**TASK TO CARRY OUT:** Make an exact copy of the records below, leaving every image out.
------
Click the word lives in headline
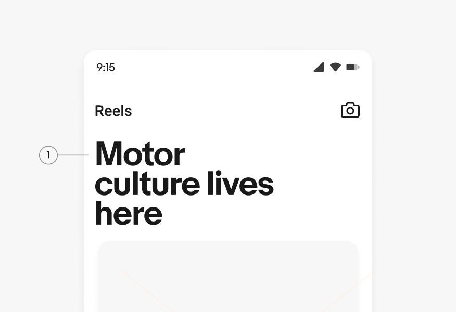Viewport: 456px width, 312px height. (x=240, y=183)
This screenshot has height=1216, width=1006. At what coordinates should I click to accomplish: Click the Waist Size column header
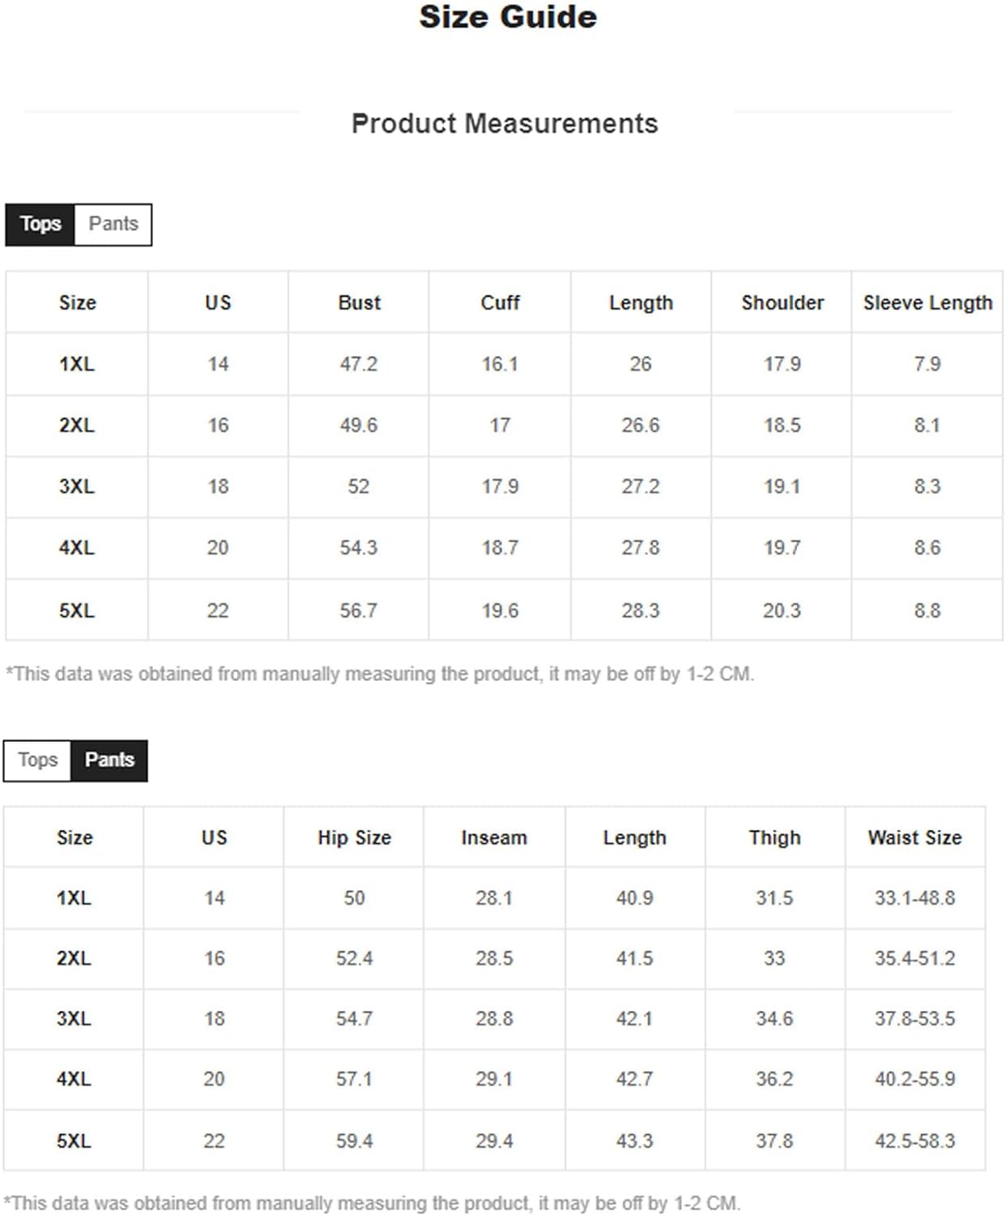(x=915, y=837)
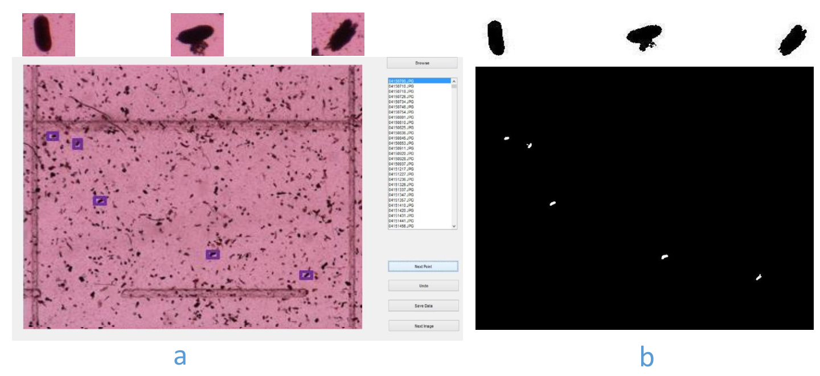The image size is (820, 376).
Task: Click the first rod-shaped cell thumbnail
Action: (x=48, y=34)
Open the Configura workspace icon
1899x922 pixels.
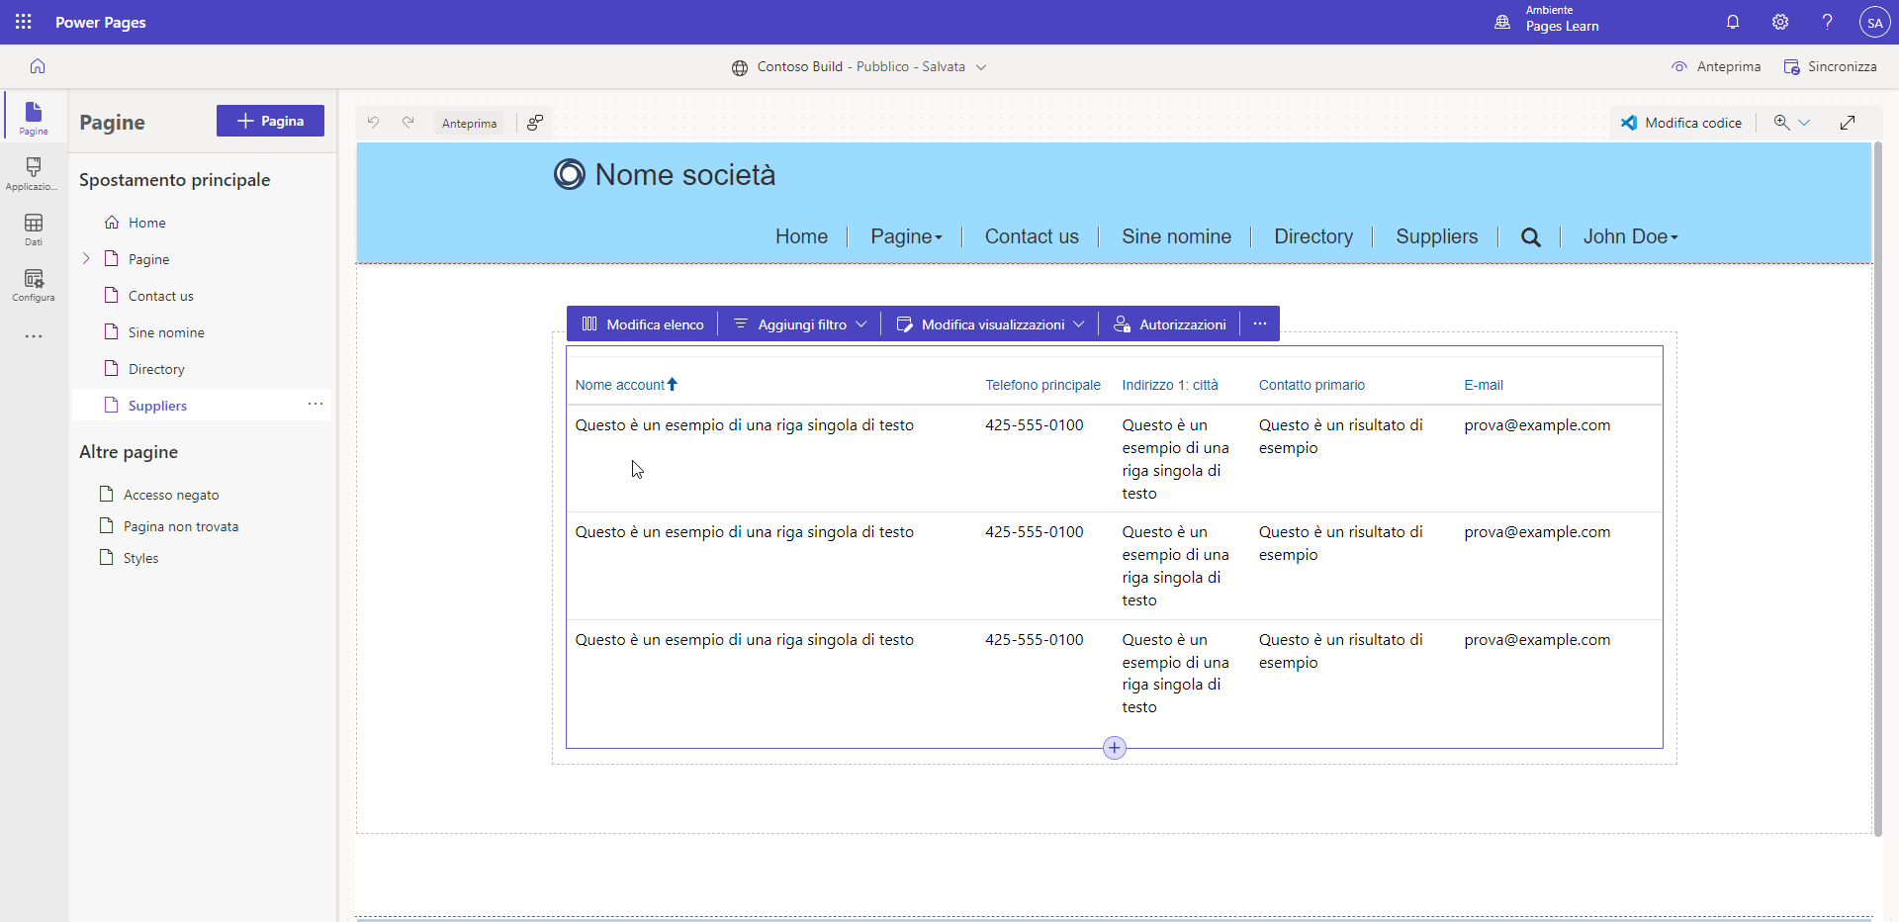(x=34, y=285)
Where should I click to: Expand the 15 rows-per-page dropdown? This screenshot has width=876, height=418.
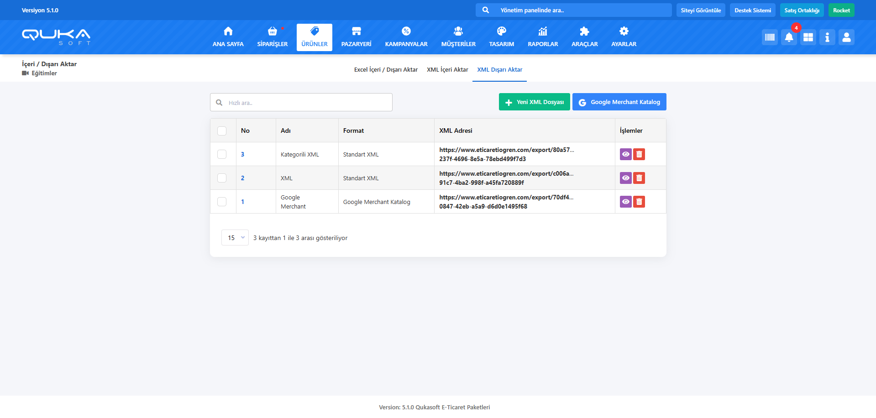pyautogui.click(x=235, y=238)
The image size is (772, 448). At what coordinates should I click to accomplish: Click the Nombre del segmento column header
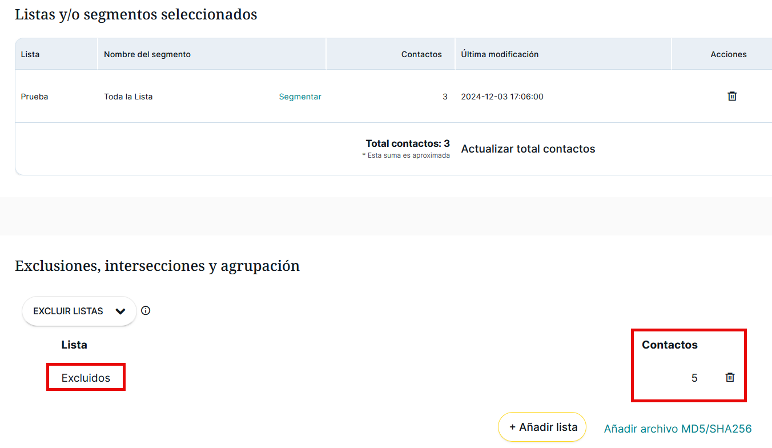coord(147,54)
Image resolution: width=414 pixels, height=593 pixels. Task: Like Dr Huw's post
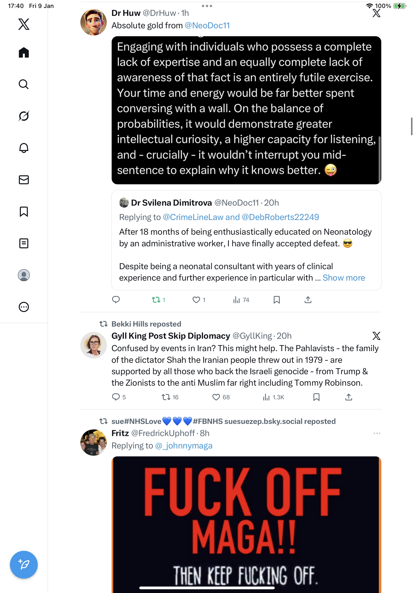[x=196, y=300]
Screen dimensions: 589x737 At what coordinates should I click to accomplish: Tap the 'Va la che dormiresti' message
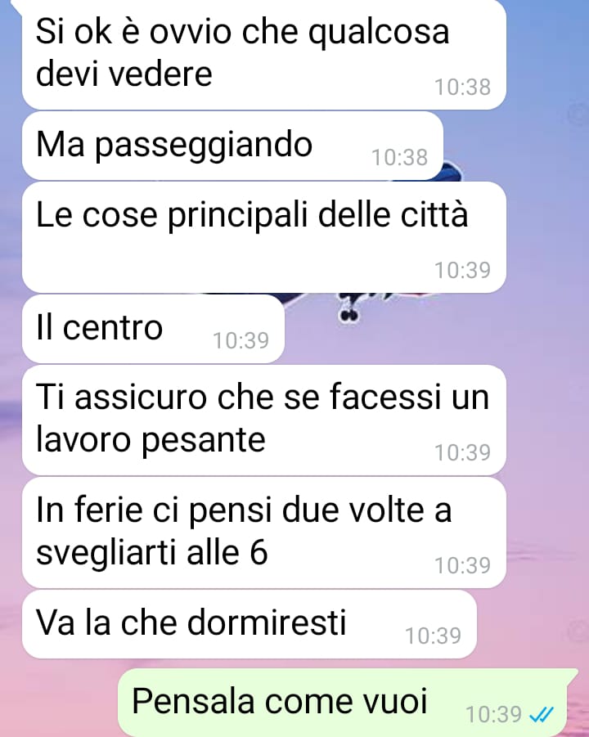tap(250, 624)
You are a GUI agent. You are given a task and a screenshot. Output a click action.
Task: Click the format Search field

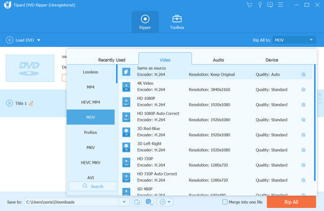tap(93, 186)
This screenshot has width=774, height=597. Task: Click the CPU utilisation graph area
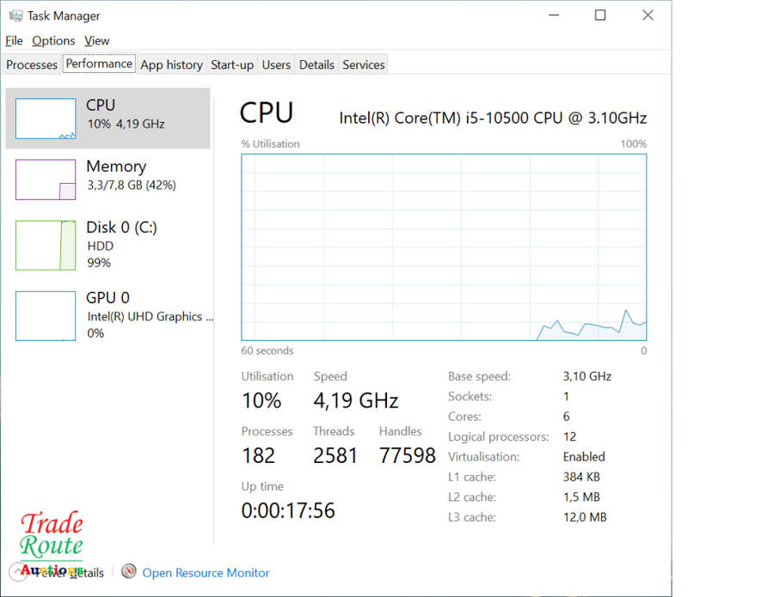444,247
------
**RESULT FOR THIS TASK:**
Click the word lives in headline
Viewport: 456px width, 312px height. (x=240, y=183)
This screenshot has height=1216, width=1006. At what coordinates should I click to accomplish: Click the Waist Size column header
(x=915, y=837)
The image size is (820, 376).
Task: Click the first rod-shaped cell thumbnail
Action: (x=48, y=34)
Open the Configura workspace icon
1899x922 pixels.
(x=34, y=285)
Where should I click to: Expand the 15 rows-per-page dropdown? This screenshot has width=876, height=418.
pyautogui.click(x=235, y=238)
The image size is (772, 448). At what coordinates should I click to accomplish: Click the Nombre del segmento column header
coord(147,54)
Image resolution: width=414 pixels, height=593 pixels. Task: Like Dr Huw's post
[x=196, y=300]
Screen dimensions: 589x737 At what coordinates should I click to accomplish: Tap the 'Va la che dormiresti' message
tap(250, 624)
You are a GUI agent. You are given a task and a screenshot. Output a click action.
Task: Click the format Search field

tap(93, 186)
This screenshot has width=774, height=597. Task: Click the CPU utilisation graph area
444,247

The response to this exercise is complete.